Berita

Lokataru Temukan 8 Kejanggalan dalam Penangkapan Delpedro Marhaen dan Rekan-rekan

Avatar photo
6
×

Lokataru Temukan 8 Kejanggalan dalam Penangkapan Delpedro Marhaen dan Rekan-rekan

Sebarkan artikel ini

Laporan Terkait Penangkapan Delpedro Marhaen: Lokataru Soroti Delapan Kelemahan Prosedural

Lokataru Foundation mengungkapkan delapan kejanggalan dalam penangkapan serta penetapan tersangka Delpedro Marhaen dan rekan-rekannya yang dianggap melanggar prinsip due process of law dan hak asasi manusia. Temuan ini disampaikan jelang putusan praperadilan terhadap mereka yang dituduh menghasut aksi unjuk rasa yang berujung ricuh pada Agustus lalu.

Manajer Penelitian dan Pengetahuan Lokataru, Hasnu, menjelaskan bahwa kejanggalan ini diidentifikasi melalui pemantauan bersama sejumlah organisasi masyarakat sipil. “Kami menemukan sedikitnya delapan kesalahan prosedural yang dilakukan pihak termohon,” jelas Hasnu dalam keterangan tertulis yang diterima pada Senin, 27 Oktober 2025.

Proses Penangkapan yang Kontroversial

Kejanggalan pertama mencakup proses penangkapan yang dilakukan tanpa pemanggilan resmi. Delpedro dan kawan-kawannya tidak diberikan penjelasan mengenai tuduhan yang menjadi dasar penangkapan mereka, sebuah tindakan yang dinilai Hasnu sebagai bentuk penyalahgunaan wewenang. “Ini adalah penangkapan sewenang-wenang yang melanggar hukum acara pidana dan prinsip HAM,” ungkapnya.

Selain itu, hak-hak tersangka juga dinilai dilanggar selama proses praperadilan. Hasnu menyoroti bahwa pihak pemohon tidak pernah dihadirkan di ruang sidang, yang berimplikasi pada hak mereka untuk membela diri. “Praperadilan harus melindungi martabat manusia,” tuturnya.

Permintaan yang Diabaikan dan Ketidaksetaraan Akses Hukum

Meskipun tim hukum sudah mendesak agar Delpedro dan rekan-rekannya dihadirkan, permintaan tersebut tidak dipenuhi hingga sidang berakhir. “Idealnya, mereka harus hadir meskipun sudah memberikan kuasa kepada penasihat hukum,” papar Hasnu. Ia menambahkan, ketidakadilan ini mencerminkan adanya ketidakseimbangan dalam akses hukum antara pemohon dan termohon.
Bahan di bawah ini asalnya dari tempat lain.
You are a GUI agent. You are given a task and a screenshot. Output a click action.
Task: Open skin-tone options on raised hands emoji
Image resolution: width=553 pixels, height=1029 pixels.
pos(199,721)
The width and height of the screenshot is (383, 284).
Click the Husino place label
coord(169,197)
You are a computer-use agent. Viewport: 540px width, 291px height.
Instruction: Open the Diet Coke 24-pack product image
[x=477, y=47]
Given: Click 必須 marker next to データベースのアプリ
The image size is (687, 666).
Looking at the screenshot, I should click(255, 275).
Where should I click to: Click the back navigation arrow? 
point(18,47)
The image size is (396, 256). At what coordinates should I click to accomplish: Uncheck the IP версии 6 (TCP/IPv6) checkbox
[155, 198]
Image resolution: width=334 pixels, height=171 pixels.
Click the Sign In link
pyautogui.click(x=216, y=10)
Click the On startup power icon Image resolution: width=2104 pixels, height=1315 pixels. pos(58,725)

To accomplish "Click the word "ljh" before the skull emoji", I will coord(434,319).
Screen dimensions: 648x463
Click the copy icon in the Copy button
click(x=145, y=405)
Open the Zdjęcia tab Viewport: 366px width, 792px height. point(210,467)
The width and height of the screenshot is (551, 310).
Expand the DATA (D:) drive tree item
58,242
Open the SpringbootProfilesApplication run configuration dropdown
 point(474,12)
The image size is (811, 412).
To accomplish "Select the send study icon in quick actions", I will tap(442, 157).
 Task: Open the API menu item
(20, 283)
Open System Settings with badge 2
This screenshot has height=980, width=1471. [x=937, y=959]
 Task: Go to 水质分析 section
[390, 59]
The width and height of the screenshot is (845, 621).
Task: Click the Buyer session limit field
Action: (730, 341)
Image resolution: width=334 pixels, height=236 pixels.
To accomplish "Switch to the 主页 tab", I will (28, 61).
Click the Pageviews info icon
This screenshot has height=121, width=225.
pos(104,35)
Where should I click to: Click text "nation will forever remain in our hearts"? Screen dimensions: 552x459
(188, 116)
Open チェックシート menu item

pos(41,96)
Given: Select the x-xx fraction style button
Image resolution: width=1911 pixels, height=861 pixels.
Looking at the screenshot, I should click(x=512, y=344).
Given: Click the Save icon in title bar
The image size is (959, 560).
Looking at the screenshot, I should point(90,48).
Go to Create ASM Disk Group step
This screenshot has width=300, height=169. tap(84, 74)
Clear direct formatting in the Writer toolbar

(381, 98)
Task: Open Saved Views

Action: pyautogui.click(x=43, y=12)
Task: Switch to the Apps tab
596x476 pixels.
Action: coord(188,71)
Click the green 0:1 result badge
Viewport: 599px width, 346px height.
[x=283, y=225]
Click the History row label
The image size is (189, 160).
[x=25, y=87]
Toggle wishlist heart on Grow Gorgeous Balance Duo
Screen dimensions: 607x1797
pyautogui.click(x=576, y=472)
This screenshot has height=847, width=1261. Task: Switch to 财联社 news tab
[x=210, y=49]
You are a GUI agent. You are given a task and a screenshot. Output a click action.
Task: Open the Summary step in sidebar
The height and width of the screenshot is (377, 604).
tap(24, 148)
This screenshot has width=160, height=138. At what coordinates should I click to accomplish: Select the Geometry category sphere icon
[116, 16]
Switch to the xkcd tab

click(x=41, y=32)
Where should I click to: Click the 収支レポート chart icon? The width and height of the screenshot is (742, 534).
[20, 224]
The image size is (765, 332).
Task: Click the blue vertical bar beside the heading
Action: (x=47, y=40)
Independensi Hakim dan Penyalahgunaan Bukti

Hasnu memperingatkan potensi hilangnya independensi hakim akibat tekanan dari pihak tertentu. “Pengadilan mesti steril dari intervensi. Jika independensi goyah, keadilan bisa dikompromikan,” tegasnya. Selanjutnya, penggunaan keterangan seorang anak sebagai alat bukti juga dinilai tidak sah dan dipaksakan. “Hakim seharusnya membatalkan penetapan tersangka yang didasarkan pada bukti cacat,” ujarnya.

Penyalahgunaan Diskresi dan Penangkapan Tanpa Pemberitahuan

Kejanggalan ketujuh berkaitan dengan penggunaan diskresi yang dianggap tidak memiliki dasar hukum yang kuat. Lokataru menilai penetapan tersangka tanpa melalui pemeriksaan sebagai bentuk penyalahgunaan kewenangan. “Ini melawan hukum,” cetus Hasnu.

Terakhir, penangkapan Delpedro dan rekan-rekannya tanpa pemberitahuan kepada keluarga menjadi kejanggalan yang dinilai serius. “Ini adalah pelanggaran nyata terhadap prosedur penangkapan yang diatur oleh hukum,” tambahnya.

Kesimpulan dan Implikasi

Berdasarkan delapan temuan tersebut, Lokataru menekankan bahwa hakim memiliki alasan kuat untuk mengabulkan praperadilan. “Kasus ini lebih dari sekadar soal prosedur, tetapi juga tentang keberpihakan hukum pada keadilan dan kemanusiaan,” pungkas Hasnu.

Temuan dan kritik yang disampaikan Lokataru ini menggugah perhatian masyarakat. Dalam konteks penegakan hukum di Indonesia, perlu adanya jaminan perlindungan terhadap hak asasi manusia dan keadilan procedural agar kejadian serupa tidak terulang di masa mendatang. Pihak berwenang diharapkan dapat memperhatikan rekomendasi ini demi terwujudnya sistem hukum yang adil dan transparan.